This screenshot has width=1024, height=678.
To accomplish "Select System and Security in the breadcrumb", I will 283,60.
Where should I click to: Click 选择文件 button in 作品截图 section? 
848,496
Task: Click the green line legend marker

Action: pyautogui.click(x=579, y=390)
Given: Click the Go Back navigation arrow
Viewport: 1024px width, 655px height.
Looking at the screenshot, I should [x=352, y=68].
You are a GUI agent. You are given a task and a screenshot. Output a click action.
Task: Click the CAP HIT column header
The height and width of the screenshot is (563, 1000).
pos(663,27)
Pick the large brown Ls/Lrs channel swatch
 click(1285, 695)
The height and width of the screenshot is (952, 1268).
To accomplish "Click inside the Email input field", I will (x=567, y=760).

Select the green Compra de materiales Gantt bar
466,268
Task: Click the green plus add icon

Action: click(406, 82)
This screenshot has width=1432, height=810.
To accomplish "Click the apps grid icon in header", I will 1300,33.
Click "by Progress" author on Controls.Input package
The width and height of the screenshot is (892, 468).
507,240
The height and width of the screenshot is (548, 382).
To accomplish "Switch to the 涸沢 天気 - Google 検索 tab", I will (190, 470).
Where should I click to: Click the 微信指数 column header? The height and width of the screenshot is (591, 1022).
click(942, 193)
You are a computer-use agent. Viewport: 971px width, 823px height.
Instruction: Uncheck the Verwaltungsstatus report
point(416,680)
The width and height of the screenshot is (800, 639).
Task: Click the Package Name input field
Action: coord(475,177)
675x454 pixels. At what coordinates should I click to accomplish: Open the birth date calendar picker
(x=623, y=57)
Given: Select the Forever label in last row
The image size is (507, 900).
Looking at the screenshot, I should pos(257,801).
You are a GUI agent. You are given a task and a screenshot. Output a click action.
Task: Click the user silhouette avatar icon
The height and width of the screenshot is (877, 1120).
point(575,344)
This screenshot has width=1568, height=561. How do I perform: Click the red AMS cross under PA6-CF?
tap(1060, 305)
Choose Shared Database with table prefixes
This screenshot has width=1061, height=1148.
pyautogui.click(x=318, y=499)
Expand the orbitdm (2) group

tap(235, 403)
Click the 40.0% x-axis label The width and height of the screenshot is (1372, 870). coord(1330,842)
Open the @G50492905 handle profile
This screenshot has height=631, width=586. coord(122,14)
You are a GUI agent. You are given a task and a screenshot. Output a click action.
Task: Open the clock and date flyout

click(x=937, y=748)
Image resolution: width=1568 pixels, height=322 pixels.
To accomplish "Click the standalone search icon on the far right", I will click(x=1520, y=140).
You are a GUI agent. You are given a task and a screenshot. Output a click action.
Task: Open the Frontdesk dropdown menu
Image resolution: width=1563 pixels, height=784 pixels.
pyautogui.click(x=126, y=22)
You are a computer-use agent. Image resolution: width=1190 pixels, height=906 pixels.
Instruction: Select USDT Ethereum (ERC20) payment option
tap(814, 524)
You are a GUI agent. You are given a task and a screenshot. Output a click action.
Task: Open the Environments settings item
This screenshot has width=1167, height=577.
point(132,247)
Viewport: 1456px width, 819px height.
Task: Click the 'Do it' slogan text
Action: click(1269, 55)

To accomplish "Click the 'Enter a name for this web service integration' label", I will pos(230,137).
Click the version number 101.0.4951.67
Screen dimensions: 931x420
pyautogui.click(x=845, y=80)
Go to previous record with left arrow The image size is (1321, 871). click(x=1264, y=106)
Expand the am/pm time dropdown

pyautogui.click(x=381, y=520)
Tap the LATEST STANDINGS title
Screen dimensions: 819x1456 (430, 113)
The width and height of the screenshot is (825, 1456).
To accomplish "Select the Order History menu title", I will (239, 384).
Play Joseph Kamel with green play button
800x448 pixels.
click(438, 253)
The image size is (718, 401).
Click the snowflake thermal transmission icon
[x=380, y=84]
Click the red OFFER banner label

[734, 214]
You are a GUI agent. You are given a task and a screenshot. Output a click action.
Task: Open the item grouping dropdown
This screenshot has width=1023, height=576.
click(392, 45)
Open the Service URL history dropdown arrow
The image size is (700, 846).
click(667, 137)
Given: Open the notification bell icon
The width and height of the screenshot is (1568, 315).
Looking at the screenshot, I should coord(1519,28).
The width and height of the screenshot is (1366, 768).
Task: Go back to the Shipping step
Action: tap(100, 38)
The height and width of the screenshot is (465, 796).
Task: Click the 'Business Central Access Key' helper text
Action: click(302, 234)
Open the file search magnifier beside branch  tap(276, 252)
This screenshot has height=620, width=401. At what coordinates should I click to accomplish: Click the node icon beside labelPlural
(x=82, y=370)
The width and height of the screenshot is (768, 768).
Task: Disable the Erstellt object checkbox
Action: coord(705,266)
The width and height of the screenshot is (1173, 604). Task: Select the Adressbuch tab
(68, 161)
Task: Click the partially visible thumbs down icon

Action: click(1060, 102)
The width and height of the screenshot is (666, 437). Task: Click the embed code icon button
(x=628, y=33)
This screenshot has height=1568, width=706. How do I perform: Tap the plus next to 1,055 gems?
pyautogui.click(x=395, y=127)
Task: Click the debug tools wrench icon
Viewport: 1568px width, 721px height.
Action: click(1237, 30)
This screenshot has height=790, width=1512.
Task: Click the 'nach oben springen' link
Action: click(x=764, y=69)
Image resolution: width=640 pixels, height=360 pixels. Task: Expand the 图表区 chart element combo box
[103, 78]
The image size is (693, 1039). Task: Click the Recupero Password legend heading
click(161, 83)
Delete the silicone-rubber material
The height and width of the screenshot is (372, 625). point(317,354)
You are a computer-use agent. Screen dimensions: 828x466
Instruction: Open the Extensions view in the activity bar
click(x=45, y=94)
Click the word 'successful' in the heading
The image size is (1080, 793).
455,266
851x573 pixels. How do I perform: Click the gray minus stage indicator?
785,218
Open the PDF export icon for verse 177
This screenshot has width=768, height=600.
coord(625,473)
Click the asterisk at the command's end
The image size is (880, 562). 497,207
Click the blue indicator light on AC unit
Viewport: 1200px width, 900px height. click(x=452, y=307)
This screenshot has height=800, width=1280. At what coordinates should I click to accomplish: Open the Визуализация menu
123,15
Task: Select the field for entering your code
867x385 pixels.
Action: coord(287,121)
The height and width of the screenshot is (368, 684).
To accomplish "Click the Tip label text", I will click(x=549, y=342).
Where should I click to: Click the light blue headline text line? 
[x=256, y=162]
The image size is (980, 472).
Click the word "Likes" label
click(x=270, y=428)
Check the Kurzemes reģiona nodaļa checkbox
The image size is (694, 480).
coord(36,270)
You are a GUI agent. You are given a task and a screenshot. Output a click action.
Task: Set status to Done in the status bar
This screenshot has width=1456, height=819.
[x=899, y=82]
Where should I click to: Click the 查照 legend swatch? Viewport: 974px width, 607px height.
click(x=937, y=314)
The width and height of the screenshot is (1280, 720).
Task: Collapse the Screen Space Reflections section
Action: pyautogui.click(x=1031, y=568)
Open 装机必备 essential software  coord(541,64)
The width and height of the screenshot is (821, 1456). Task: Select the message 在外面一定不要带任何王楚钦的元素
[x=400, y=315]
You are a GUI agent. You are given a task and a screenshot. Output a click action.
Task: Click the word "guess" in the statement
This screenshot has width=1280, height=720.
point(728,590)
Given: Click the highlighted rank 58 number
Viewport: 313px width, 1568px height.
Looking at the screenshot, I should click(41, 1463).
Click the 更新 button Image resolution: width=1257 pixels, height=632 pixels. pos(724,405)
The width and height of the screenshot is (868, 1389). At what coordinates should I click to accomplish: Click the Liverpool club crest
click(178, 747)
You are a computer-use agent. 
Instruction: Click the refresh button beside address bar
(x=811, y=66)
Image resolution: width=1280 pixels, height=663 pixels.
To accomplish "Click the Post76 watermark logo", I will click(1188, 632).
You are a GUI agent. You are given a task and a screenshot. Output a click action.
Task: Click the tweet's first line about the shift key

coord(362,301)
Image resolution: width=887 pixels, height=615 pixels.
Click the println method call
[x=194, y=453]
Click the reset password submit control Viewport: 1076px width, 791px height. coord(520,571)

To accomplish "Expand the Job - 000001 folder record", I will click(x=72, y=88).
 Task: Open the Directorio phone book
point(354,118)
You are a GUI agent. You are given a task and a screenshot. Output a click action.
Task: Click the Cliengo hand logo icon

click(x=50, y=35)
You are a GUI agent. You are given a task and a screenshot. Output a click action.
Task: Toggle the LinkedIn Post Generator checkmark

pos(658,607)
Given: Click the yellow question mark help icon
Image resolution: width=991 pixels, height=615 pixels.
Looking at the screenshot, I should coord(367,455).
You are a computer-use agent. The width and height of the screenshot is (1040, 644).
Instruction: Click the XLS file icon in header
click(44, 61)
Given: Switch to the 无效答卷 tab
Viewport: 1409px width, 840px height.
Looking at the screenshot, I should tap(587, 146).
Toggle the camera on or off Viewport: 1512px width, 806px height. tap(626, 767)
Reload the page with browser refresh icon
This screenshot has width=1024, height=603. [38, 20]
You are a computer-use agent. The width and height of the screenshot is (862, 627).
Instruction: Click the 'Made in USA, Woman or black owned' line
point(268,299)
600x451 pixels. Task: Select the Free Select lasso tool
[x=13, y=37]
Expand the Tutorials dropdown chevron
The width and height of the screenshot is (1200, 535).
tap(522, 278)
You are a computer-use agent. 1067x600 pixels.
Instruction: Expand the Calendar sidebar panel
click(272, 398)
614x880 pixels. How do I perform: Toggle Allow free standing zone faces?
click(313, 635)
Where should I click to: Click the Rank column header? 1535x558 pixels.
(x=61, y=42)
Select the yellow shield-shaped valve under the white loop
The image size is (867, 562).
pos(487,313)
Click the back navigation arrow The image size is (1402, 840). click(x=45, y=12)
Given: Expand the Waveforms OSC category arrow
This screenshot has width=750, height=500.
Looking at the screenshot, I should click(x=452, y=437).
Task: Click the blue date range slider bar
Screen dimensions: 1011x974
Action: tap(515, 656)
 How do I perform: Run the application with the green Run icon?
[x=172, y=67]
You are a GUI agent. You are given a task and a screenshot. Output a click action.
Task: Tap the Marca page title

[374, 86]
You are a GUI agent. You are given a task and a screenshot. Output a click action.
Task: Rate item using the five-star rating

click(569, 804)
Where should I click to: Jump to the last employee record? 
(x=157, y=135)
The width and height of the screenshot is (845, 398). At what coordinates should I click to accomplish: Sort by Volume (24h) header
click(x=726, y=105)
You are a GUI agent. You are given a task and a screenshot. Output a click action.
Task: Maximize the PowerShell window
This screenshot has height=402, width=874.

= = =

**What to do:** Return each line above where the word "Switch" shows up.

**Task answer:**
To accomplish "Switch to the 涸沢 天気 - Google 検索 tab", I will (190, 470).
Given: Switch to the 无效答卷 tab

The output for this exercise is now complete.